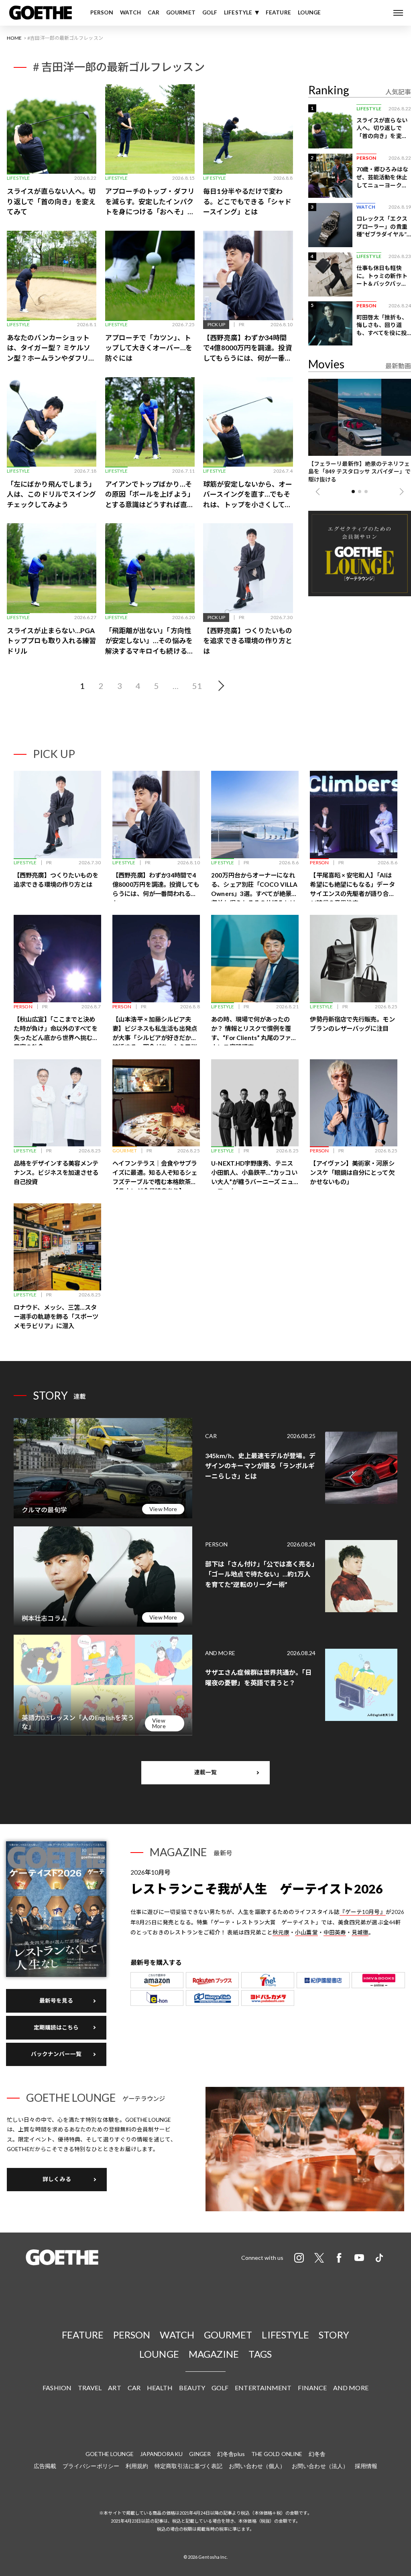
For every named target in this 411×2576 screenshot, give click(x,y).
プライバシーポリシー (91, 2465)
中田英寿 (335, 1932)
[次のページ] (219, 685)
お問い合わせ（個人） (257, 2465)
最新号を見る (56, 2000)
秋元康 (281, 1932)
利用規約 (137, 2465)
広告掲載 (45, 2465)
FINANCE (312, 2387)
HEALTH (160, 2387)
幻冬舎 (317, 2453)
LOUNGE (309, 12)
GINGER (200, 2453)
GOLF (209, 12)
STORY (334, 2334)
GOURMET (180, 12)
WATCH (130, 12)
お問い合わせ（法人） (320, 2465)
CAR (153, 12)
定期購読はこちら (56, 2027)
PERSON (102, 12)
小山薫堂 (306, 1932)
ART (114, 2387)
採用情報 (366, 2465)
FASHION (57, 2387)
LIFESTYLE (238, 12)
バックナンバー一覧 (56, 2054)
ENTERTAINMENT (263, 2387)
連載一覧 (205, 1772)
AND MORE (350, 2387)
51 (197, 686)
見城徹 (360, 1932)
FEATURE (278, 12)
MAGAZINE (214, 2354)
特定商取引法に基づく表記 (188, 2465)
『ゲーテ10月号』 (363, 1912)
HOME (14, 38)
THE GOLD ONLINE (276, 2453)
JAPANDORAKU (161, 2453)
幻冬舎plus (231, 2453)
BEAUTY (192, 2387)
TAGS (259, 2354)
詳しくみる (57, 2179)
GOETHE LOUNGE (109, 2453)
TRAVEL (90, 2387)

--

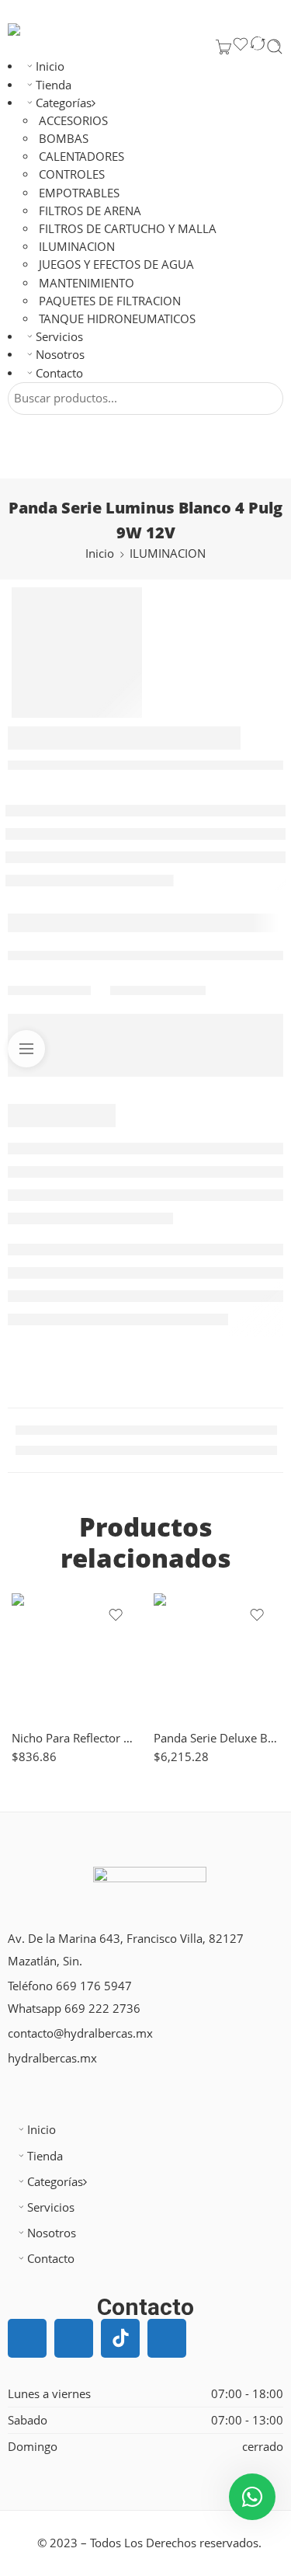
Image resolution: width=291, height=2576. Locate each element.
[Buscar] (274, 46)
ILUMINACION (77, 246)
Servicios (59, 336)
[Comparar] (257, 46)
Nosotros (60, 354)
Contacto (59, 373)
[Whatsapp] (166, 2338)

== How to complete this task ==
In the entries above, find the line with "[Buscar] (274, 46)" and the line with "[Whatsapp] (166, 2338)", then restate word for word both of them and every line between, with nothing more.

== Task answer ==
[Buscar] (274, 46)
ILUMINACION (77, 246)
Servicios (59, 336)
[Comparar] (257, 46)
Nosotros (60, 354)
Contacto (59, 373)
[Whatsapp] (166, 2338)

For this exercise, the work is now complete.